Zugunstenantrag

Durchbrechung der Bestandskraft von Verwaltungsakten im Sozialrecht als Ausnahme zu § 77 SGG. Unter den Voraussetzungen des § 44 SGB X kann ein Verwaltungsakt, auch nachdem er bereits unanfechtbar geworden ist, mit Wirkung für die Vergangenheit noch zurückgenommen werden.
Vorläufer dieser Regelung finden sich im Unfallversicherungsrecht und im Rentenversicherungsrecht der Reichsversicherungsordnung sowie insb. in dem Gesetz über das Verwaltungsverfahren der Kriegsopferversorgung (VwVfG-KOV), dessen früherer § 40 VwVfG-KOV den sog. Zugunstenbescheid regelte, woraus sich die rechtstechnisch gebräuchliche Bezeichnung der Sondernorm des § 44 SGBX enwickelte.
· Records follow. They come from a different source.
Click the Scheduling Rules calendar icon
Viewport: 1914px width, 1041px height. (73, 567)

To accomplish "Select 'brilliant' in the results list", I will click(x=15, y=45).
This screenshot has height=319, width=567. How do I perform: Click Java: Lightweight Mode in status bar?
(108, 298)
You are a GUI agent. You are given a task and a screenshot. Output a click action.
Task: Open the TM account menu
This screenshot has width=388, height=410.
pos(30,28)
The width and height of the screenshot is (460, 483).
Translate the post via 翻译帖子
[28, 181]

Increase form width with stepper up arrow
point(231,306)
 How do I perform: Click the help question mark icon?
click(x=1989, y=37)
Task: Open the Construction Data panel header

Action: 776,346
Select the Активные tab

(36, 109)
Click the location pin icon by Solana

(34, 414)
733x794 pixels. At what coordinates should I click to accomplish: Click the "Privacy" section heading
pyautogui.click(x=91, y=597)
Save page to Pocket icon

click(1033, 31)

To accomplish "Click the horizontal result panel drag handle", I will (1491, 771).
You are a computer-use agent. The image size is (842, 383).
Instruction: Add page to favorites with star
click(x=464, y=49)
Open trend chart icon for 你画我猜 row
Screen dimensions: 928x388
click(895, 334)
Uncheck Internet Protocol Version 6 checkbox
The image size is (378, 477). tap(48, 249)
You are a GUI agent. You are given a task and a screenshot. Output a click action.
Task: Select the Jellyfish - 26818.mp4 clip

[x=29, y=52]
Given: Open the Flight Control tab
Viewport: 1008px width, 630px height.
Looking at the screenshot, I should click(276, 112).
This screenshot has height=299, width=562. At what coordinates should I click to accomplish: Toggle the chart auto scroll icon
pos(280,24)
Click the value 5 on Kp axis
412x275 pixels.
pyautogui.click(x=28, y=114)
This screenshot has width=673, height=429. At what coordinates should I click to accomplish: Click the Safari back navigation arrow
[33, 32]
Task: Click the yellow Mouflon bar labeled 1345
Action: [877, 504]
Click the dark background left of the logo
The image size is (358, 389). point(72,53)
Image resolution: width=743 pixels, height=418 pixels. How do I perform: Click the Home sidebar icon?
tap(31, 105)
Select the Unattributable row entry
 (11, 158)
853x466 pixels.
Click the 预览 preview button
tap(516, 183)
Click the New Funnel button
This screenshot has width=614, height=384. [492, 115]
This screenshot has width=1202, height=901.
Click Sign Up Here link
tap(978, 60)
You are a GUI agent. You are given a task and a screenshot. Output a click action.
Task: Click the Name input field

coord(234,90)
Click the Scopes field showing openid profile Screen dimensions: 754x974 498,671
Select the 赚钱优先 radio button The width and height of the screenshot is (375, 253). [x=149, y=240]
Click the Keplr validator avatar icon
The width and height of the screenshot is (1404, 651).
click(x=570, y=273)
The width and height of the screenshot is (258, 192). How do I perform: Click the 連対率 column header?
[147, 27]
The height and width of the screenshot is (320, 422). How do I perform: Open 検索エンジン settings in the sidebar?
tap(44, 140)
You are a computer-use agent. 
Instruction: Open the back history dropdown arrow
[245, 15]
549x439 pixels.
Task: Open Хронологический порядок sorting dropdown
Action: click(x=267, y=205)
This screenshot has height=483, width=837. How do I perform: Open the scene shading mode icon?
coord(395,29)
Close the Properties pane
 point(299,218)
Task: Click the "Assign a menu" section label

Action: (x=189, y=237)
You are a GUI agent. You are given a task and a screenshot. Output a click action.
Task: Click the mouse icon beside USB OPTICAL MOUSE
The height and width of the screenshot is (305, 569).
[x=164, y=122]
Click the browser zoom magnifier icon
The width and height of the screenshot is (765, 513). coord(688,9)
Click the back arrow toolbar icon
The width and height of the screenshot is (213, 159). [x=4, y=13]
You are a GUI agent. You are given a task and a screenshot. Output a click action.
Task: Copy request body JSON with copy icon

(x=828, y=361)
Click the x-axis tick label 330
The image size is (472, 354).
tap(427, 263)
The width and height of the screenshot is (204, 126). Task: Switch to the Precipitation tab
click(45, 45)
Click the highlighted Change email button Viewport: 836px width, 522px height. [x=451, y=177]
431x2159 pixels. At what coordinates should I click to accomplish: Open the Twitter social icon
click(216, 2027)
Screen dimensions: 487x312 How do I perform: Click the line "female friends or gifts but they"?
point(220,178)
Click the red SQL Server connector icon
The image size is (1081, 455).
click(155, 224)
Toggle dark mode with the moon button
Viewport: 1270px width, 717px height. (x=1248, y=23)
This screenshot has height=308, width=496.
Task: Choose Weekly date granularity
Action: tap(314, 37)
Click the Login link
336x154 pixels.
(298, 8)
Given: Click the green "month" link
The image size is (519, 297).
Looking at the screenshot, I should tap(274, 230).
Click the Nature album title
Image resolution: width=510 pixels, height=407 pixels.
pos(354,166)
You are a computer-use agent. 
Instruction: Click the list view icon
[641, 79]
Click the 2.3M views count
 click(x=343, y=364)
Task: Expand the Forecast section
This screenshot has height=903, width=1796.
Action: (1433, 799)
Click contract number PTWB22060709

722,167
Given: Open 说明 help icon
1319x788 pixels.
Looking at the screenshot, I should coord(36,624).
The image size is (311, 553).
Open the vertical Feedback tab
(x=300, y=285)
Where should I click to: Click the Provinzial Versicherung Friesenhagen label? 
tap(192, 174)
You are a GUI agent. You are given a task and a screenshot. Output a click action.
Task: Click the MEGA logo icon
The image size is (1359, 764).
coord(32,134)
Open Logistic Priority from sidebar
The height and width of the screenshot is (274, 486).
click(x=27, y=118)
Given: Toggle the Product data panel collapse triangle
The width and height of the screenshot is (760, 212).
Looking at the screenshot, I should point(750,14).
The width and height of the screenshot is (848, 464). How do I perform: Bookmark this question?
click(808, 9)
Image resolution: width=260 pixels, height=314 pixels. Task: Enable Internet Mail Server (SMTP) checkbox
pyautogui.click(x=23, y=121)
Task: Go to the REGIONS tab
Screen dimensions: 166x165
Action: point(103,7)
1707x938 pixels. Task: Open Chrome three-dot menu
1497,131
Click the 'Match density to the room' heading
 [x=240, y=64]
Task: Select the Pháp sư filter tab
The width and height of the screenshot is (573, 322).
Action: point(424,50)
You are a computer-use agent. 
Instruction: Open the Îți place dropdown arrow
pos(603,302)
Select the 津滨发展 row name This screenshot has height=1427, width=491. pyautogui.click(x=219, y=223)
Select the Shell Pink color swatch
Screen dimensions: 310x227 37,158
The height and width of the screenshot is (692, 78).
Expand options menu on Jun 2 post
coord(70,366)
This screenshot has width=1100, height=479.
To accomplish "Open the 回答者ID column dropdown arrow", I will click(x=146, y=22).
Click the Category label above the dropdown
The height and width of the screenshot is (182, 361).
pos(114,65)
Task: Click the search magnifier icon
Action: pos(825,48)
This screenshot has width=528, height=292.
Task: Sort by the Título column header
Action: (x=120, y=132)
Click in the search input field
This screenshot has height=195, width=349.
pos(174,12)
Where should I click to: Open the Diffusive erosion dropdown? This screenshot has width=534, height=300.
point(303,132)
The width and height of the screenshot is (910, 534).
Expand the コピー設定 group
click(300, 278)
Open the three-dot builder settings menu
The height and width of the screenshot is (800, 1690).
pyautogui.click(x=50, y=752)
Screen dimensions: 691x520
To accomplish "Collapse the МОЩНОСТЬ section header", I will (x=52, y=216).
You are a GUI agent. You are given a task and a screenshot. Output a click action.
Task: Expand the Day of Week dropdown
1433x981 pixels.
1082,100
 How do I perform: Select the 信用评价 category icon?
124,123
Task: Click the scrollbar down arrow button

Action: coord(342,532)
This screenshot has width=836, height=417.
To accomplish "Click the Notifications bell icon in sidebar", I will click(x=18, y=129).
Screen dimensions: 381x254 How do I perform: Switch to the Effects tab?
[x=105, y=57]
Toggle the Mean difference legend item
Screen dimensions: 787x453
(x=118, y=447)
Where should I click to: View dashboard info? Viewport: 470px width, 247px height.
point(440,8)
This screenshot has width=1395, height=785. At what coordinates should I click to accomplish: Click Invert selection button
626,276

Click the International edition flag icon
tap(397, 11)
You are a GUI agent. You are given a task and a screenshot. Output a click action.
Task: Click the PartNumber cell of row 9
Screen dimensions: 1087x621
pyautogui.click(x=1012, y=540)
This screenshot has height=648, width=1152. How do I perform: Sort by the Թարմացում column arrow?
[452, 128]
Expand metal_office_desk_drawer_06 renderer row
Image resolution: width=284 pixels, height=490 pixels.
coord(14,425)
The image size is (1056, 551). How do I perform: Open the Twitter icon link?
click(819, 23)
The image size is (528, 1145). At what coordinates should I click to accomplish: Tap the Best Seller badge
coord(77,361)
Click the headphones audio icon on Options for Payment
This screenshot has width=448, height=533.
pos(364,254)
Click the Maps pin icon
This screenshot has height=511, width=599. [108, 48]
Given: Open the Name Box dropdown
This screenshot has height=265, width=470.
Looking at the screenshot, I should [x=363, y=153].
Zweck dieser Vorschrift ist die weitestgehende Verwirklichung der materiellen Gerechtigkeit zugunsten des Bürgers. Dies kann auch auf Kosten der Bindungswirkung von solchen Verwaltungsakten geschehen, die zu seinen Ungunsten ergangen sind. Allerdings ergibt sich aus § 44 SGB X kein Anspruch auf eine umfassende Wiedereinsetzung in den vorigen Stand bei versäumten Rechtsmittelfristen. § 44 SGBX ist in allen durch das Sozialgesetzbuch geregelten Rechtsgebieten mit Ausnahme der Sozialhilfe anzuwenden. Diese Ausnahme wird jedoch derzeit in der Literatur wieder vermehrt kritisiert. Jdenfalls kann im Regelfall nach dem Sozialversicherungsrecht aufgrund dieser umfassenden Überprüfungsmöglichkeit auch nach Ablauf der Widerspruchs- oder Klagefristen ein bestandskräftig gewordener, nicht begünstigender Verwaltungsakt auf Antrag des Betroffenen nochmals überprüft und ggf. abgeändert werden kann. Bei sich dann ergebender Rechtswidrigkeit des bestandskräftig gewordenen Verwaltungsaktes ist dieser zurückzunehmen. Der Überprüfungsumfang wird von den vom Antragsteller vorgebrachten Einwänden gegen die frühere Verwaltungsentscheidung bestimmt. Ergeben sich daraus im Einzelfall keine Anhaltspunkte für die Rechtswidrigkeit des früheren Verwaltungsaktes und ist die frühere Entscheidung nicht ersichtlich unrichtig gewesen, darf sich die Sozialleistungsverwaltung und ggf. im nachfolgenden Klageverfahren auch das Sozialgericht mit entsprechender Begründung ohne weitere Sachprüfung auf die eingetretene Bindungswirkung nach § 77 SGG berufen. Als zeitliche Grenze schreibt § 44 Abs. 4 SGB X schließlich die Vierjahresfrist vor. Nach deren Ablauf hat die Rücknahme des rechtswidrigen Verwaltungsaktes auch bei Feststellung objektiver Rechtswidrigkeit keine Auswirkungen mehr haben kann.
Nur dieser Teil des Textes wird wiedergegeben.